(UNITED STATES) A new $100,000 H-1B payment tied to fresh H-1B petitions is set to take effect in late September 2025, but the government has not said whether employers will receive refunds if a case isn’t selected in the lottery or is later denied. The White House announced the requirement by proclamation on September 19, 2025, and U.S. Citizenship and Immigration Services (USCIS) acknowledged it in an FAQ two days later.

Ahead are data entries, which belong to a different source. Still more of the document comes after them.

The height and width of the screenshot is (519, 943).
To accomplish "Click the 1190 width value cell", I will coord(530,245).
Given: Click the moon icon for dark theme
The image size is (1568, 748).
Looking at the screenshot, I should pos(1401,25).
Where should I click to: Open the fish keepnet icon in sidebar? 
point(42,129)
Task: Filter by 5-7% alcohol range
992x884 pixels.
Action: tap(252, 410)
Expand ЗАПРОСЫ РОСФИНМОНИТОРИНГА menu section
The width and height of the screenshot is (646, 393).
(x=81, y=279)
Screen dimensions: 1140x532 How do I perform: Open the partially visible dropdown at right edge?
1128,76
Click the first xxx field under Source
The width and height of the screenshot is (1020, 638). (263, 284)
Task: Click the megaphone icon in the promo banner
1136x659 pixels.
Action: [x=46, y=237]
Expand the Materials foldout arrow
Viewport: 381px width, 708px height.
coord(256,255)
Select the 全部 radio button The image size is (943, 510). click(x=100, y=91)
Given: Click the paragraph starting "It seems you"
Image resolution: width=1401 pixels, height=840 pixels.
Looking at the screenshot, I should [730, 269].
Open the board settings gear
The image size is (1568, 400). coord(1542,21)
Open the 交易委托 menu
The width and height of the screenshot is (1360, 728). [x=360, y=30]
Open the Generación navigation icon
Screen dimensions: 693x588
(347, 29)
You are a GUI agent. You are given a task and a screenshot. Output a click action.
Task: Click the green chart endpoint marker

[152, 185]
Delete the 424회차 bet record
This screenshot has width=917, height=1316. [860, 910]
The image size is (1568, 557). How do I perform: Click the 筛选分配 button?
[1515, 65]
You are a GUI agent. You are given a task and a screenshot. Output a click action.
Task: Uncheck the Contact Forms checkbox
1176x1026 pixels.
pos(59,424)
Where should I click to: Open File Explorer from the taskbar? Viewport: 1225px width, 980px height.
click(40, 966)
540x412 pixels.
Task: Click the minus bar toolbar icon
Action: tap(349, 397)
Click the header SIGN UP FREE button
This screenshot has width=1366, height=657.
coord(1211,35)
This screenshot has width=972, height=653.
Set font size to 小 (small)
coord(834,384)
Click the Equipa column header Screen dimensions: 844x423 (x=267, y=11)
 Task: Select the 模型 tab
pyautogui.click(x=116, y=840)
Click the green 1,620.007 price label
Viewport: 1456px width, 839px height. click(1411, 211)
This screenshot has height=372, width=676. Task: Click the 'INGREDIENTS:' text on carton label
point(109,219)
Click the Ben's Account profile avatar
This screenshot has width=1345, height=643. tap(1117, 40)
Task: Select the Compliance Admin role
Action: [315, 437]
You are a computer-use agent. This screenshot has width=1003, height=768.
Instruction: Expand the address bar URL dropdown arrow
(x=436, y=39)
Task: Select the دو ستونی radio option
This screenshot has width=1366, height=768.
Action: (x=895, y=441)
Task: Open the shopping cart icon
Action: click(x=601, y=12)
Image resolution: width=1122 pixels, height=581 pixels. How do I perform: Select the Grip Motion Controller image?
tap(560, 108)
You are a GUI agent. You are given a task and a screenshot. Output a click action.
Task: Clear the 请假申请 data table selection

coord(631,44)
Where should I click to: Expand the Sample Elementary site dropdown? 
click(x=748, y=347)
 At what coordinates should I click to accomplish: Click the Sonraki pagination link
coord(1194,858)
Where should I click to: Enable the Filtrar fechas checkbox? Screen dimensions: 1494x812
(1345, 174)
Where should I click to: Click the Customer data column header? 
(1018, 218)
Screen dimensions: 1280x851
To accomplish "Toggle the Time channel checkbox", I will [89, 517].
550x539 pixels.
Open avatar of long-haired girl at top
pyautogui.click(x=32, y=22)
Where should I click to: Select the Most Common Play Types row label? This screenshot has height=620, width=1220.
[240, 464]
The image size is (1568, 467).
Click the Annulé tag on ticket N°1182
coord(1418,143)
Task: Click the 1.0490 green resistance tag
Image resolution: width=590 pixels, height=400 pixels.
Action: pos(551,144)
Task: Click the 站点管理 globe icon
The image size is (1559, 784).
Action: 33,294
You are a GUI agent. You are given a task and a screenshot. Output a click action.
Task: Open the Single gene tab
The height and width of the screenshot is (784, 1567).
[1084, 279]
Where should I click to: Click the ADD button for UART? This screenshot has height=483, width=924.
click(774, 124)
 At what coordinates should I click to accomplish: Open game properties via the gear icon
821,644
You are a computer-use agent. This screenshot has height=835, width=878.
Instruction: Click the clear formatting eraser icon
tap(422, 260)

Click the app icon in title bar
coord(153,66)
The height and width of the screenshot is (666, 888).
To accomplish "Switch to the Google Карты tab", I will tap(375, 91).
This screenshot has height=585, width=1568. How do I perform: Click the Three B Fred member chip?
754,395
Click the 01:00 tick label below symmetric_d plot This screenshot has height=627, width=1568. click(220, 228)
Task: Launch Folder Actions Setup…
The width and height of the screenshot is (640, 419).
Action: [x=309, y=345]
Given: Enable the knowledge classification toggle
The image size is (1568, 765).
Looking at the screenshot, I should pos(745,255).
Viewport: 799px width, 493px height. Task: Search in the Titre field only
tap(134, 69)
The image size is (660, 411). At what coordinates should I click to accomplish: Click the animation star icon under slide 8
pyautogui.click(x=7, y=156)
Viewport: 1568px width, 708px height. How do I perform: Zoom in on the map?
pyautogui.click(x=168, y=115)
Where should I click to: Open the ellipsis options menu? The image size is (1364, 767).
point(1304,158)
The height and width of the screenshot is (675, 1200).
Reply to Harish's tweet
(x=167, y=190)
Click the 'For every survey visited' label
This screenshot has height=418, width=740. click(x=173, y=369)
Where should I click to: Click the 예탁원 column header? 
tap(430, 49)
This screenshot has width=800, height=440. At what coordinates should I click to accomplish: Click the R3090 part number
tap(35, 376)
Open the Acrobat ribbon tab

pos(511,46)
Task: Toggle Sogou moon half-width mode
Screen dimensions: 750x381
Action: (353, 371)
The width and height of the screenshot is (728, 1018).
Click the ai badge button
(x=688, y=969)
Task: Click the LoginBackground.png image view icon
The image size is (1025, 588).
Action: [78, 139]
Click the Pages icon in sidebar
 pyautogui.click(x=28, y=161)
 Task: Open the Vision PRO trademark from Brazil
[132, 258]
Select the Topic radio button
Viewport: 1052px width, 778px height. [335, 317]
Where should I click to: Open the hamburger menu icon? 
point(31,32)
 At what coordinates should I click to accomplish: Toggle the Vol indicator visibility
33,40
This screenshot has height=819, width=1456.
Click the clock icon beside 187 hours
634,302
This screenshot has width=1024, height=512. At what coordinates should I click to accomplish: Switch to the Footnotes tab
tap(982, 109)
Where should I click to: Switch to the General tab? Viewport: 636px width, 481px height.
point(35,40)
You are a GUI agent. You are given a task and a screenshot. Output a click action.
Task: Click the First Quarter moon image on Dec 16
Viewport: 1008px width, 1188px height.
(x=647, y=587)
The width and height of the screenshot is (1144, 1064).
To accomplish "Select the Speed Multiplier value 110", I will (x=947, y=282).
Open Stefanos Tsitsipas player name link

Both documents confirm the payment obligation but stop short of explaining how refunds, if any, would work.
For now, officials haven’t issued procedures, leaving companies to make hiring decisions without knowing whether this large H-1B payment is recoverable.

Scope, timing, and current procedural gaps
According to USCIS, the fee applies to new H-1B petitions filed on or after September 21, 2025. Officials have also said it does not apply to extensions, amendments, or change-of-status requests for workers already in the United States 🇺🇸.
Key operational gaps that remain:
- No posted payment channel or timing details.
- No public guidance on whether the fee is due at the registration stage or when filing the petition after selection.
- No procedures explaining whether employers will get refunds if a registration isn’t selected or if a petition is later denied.
- Agencies have signaled that case processing may pause if the payment is missing once the rule is in force.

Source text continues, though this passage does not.